WHAT YOU NEED TO DO> All of the records are to be copied out exactly, with nothing left out.

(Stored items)
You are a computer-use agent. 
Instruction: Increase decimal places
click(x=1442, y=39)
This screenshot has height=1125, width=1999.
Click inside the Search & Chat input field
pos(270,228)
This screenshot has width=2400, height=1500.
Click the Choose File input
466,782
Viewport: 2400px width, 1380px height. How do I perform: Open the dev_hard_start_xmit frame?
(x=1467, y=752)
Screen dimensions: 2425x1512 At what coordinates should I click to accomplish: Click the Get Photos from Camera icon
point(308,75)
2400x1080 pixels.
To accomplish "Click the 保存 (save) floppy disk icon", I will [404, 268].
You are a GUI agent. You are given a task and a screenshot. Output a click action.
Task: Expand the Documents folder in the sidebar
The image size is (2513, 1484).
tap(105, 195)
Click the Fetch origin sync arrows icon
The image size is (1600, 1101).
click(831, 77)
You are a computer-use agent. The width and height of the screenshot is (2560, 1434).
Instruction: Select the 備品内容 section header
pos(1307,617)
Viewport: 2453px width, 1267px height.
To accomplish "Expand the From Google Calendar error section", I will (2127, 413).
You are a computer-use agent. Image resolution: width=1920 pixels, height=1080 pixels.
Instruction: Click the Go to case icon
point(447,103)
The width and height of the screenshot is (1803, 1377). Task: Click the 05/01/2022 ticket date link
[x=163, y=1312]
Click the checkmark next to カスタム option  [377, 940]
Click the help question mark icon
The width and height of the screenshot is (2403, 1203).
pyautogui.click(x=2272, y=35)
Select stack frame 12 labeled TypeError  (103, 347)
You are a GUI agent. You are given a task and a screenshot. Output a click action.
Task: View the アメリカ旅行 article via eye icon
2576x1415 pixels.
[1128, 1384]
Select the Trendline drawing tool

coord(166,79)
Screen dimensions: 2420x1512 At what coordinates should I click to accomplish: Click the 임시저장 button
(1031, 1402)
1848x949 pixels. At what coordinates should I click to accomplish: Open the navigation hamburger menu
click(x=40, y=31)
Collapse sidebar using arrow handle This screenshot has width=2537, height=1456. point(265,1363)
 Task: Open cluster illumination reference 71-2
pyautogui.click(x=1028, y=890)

SOLUTION TO THE PROBLEM>
You are a computer-use agent. 
Instruction: Increase decimal places
click(x=1442, y=39)
This screenshot has height=1125, width=1999.
Click inside the Search & Chat input field
pos(270,228)
This screenshot has width=2400, height=1500.
Click the Choose File input
466,782
Viewport: 2400px width, 1380px height. How do I perform: Open the dev_hard_start_xmit frame?
(x=1467, y=752)
Screen dimensions: 2425x1512 At what coordinates should I click to accomplish: Click the Get Photos from Camera icon
point(308,75)
2400x1080 pixels.
To accomplish "Click the 保存 (save) floppy disk icon", I will [404, 268].
You are a GUI agent. You are given a task and a screenshot. Output a click action.
Task: Expand the Documents folder in the sidebar
The image size is (2513, 1484).
tap(105, 195)
Click the Fetch origin sync arrows icon
The image size is (1600, 1101).
click(831, 77)
You are a computer-use agent. The width and height of the screenshot is (2560, 1434).
Instruction: Select the 備品内容 section header
pos(1307,617)
Viewport: 2453px width, 1267px height.
To accomplish "Expand the From Google Calendar error section", I will (2127, 413).
You are a computer-use agent. Image resolution: width=1920 pixels, height=1080 pixels.
Instruction: Click the Go to case icon
point(447,103)
The width and height of the screenshot is (1803, 1377). Task: Click the 05/01/2022 ticket date link
[x=163, y=1312]
Click the checkmark next to カスタム option  [377, 940]
Click the help question mark icon
The width and height of the screenshot is (2403, 1203).
pyautogui.click(x=2272, y=35)
Select stack frame 12 labeled TypeError  (103, 347)
You are a GUI agent. You are given a task and a screenshot. Output a click action.
Task: View the アメリカ旅行 article via eye icon
2576x1415 pixels.
[1128, 1384]
Select the Trendline drawing tool

coord(166,79)
Screen dimensions: 2420x1512 At what coordinates should I click to accomplish: Click the 임시저장 button
(1031, 1402)
1848x949 pixels. At what coordinates should I click to accomplish: Open the navigation hamburger menu
click(x=40, y=31)
Collapse sidebar using arrow handle This screenshot has width=2537, height=1456. point(265,1363)
 Task: Open cluster illumination reference 71-2
pyautogui.click(x=1028, y=890)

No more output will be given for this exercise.